Report the count of lines in the listing below that include the string "number", with no other text.

**********

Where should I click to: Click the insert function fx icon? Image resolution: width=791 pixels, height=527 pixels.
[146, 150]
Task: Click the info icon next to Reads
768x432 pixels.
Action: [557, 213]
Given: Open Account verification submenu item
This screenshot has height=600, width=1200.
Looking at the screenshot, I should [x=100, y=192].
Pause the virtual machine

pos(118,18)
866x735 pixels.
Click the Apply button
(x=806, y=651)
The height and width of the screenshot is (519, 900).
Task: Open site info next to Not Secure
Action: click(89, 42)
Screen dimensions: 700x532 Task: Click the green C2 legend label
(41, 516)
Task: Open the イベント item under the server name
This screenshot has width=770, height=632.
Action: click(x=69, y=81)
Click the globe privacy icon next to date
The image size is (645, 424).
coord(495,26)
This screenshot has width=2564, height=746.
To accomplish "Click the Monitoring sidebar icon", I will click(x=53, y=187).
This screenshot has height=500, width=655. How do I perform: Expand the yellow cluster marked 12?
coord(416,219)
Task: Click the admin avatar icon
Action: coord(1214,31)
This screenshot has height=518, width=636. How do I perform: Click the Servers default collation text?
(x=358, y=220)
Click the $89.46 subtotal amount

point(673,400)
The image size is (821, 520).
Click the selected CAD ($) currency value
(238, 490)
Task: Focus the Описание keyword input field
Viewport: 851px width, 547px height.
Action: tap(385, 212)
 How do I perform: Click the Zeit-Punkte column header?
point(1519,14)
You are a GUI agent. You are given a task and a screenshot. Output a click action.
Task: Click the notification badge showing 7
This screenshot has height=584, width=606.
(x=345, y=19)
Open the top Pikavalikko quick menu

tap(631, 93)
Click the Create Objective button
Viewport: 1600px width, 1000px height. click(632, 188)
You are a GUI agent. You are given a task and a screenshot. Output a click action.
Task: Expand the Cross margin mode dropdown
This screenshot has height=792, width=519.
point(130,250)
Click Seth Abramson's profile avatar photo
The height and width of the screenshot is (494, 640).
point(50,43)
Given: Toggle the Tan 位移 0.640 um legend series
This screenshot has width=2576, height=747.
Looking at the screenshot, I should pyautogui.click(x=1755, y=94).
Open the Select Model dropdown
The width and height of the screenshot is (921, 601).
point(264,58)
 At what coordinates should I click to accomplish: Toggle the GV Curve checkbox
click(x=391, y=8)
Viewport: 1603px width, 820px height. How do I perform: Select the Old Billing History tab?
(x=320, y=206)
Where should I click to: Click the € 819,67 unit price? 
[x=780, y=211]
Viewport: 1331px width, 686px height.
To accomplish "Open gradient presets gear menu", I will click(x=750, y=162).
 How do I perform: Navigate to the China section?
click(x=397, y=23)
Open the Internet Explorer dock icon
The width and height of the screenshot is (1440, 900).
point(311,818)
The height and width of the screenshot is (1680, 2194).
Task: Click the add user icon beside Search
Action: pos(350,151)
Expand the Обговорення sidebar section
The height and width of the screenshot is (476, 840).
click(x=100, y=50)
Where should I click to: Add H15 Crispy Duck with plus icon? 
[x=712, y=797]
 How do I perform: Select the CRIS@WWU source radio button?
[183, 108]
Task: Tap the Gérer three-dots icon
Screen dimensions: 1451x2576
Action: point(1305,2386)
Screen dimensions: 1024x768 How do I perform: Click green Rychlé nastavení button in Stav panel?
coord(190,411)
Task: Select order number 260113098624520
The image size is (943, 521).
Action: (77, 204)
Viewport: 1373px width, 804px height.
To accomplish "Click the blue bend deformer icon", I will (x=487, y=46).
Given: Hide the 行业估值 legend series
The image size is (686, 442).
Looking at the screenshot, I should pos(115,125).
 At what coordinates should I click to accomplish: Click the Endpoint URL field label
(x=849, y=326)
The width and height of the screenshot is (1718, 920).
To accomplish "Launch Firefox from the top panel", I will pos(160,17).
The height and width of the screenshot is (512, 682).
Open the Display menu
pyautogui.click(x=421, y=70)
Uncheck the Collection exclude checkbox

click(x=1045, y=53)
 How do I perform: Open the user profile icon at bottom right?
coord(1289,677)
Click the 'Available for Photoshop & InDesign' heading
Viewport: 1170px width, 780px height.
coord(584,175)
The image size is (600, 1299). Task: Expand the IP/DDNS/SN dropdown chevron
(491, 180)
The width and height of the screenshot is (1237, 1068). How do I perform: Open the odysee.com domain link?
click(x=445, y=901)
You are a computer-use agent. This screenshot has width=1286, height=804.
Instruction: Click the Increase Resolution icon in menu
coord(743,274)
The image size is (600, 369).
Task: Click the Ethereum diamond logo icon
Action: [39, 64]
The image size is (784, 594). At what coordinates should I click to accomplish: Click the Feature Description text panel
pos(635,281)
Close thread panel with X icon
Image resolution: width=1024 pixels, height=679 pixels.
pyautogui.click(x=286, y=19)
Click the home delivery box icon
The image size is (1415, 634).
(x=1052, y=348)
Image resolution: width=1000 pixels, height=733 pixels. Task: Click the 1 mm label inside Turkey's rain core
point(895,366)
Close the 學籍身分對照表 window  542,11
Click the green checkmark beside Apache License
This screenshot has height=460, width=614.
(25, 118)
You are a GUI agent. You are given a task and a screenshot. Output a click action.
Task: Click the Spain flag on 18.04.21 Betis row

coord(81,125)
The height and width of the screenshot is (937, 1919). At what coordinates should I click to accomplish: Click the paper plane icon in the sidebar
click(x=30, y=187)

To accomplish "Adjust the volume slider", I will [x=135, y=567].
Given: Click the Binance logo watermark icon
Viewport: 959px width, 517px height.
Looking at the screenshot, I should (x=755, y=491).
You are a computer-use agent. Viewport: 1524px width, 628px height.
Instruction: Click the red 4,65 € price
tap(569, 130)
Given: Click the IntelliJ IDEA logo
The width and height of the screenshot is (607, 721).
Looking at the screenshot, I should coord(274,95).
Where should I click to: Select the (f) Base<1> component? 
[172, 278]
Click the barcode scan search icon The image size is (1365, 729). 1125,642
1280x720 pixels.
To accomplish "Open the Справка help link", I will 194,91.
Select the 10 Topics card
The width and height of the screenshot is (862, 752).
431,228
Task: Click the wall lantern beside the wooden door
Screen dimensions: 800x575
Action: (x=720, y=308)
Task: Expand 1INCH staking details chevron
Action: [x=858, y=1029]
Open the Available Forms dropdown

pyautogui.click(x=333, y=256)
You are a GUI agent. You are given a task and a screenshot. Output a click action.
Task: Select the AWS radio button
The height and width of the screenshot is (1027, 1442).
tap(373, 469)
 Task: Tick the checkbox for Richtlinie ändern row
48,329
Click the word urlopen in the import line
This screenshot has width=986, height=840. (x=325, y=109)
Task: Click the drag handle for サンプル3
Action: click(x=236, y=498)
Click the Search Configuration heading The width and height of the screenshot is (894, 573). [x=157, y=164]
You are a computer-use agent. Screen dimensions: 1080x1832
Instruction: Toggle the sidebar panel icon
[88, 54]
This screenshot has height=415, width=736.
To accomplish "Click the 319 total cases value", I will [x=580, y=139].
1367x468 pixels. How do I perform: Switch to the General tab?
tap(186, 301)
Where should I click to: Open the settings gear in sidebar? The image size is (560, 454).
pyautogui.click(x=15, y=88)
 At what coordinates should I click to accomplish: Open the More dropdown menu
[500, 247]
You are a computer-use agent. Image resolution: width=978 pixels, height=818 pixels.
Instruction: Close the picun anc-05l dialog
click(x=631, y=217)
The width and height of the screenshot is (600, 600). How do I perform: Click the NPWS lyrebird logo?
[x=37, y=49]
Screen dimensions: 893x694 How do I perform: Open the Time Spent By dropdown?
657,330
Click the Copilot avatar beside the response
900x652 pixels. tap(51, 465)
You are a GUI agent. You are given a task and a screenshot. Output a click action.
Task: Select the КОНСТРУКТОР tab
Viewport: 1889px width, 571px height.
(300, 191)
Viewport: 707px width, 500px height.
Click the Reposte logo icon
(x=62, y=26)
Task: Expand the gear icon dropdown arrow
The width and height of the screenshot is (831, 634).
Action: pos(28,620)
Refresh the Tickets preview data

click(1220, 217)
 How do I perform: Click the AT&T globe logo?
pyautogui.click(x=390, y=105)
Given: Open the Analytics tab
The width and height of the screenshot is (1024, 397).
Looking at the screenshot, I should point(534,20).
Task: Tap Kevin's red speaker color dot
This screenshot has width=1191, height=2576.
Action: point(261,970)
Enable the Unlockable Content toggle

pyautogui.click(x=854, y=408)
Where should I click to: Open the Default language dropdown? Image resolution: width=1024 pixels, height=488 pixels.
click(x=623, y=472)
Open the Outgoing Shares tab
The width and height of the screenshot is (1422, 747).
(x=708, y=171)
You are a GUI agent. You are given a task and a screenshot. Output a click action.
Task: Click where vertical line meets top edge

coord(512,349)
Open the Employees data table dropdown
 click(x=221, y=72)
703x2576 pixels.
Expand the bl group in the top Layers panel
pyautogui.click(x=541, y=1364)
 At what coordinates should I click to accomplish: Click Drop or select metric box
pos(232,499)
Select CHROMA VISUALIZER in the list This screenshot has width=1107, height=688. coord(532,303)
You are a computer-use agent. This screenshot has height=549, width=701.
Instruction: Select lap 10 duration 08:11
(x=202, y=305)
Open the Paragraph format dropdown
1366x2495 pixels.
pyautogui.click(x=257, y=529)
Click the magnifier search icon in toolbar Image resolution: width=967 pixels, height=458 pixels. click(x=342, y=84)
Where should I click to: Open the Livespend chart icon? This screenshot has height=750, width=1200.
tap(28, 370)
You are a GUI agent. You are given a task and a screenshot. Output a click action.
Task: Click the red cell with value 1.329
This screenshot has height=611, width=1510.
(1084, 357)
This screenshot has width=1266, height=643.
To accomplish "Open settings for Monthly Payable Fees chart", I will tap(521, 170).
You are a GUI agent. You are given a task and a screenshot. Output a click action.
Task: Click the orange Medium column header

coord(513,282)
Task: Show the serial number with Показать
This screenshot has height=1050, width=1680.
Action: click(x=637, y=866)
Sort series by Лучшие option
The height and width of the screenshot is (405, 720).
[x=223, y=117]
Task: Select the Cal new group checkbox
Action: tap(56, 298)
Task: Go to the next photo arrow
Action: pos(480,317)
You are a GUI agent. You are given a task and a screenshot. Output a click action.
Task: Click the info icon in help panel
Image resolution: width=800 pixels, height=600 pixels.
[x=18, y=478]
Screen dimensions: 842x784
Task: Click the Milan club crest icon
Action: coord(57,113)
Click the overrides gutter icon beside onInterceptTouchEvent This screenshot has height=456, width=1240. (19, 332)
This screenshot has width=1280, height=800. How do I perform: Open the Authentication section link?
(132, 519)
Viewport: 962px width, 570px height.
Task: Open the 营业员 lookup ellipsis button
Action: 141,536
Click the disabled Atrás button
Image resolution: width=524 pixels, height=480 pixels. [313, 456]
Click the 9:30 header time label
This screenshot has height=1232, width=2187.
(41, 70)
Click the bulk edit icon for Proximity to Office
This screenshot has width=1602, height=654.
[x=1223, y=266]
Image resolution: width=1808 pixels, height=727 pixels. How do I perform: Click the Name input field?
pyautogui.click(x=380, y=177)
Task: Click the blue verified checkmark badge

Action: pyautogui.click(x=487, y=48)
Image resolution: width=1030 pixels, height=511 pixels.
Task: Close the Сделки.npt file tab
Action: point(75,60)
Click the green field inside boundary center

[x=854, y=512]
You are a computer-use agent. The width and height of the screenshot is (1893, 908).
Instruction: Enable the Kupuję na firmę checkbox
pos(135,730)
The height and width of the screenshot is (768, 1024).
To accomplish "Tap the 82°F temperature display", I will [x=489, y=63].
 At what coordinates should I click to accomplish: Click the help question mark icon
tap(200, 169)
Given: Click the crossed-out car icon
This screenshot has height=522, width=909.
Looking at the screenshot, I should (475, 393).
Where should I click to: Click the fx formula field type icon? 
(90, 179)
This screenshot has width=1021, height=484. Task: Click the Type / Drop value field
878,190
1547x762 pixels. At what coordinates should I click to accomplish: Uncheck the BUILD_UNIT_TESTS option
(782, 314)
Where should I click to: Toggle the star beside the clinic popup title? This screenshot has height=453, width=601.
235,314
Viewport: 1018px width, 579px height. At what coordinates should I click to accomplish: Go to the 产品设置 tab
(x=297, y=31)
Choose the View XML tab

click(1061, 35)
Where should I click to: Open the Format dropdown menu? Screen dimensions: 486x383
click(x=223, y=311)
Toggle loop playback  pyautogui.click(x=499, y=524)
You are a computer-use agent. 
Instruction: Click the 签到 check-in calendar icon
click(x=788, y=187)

**********

Solution to this exercise | 2